Skip to content

Watcher Monitoring

The Watcher Monitoring dashboard provides an overview of Watcher cluster health: cameras and streams, on-site agents, streamers, channel relayouts, users, NVR devices, and the Vision video analytics module.

Unlike input monitoring on the media server, this looks at Watcher orchestration — what is online, where a stream moved, how many Vision episodes were processed. The dashboard has no filters: a summary across the entire Watcher system connected to Retroview.

Base Metrics

The Base metrics block is a high-level view of core Watcher entities.

All three status graphs use the same status model (tooltip in Grafana via the i icon):

  • operational — running normally, no issues;
  • outage — completely unavailable;
  • degradated — available but degraded (dropped frames, low resolution, etc.);
  • partial_outage — only part available (e.g. video without audio);
  • disabled — intentionally off or not expected to be active.

Graphs show the change in count of entities in each status per interval (increase(...)), not an absolute snapshot at a point in time. Growth in outage is a warning sign even when operational is still high.

Streams

The Streams graph shows stream (camera) statuses in Watcher (watcher_stream_status).

The main indicator of video availability for users. If outage is consistently above operational — mass camera or agent issues. Growth in degradated with low outage — cameras are "alive" but viewing quality is degraded.

* _DIRECTIONS_: Copy word for word the passage of the Watcher Monitoring page that opens with the words containing "All three status" and closes with "to be active.".

* _RECORD LIST_:

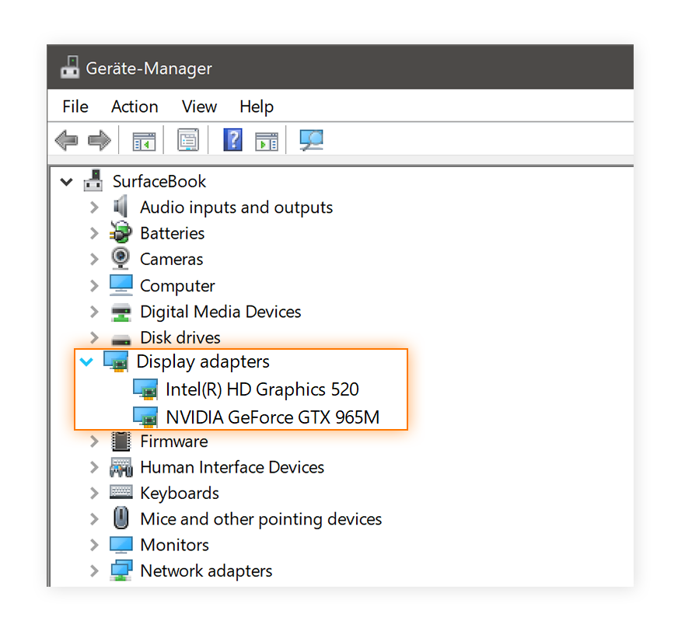The image size is (678, 635).
Task: Click the action pane toolbar icon
Action: coord(267,140)
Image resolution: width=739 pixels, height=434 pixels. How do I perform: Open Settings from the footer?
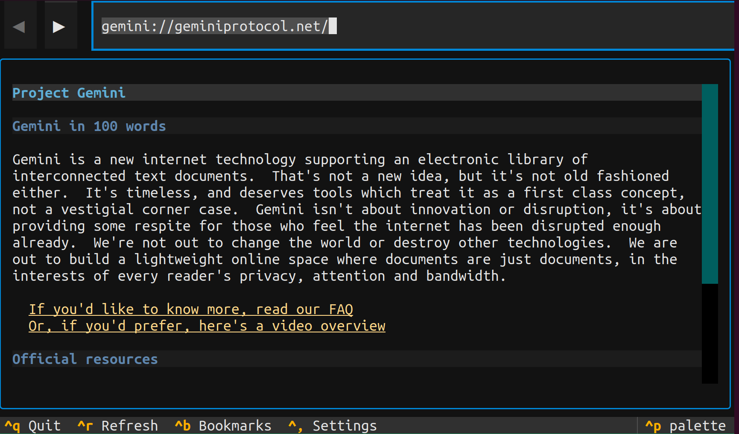tap(345, 426)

* _CORRECT OUTPUT_:
All three status graphs use the same status model (tooltip in Grafana via the i icon):

  • operational — running normally, no issues;
  • outage — completely unavailable;
  • degradated — available but degraded (dropped frames, low resolution, etc.);
  • partial_outage — only part available (e.g. video without audio);
  • disabled — intentionally off or not expected to be active.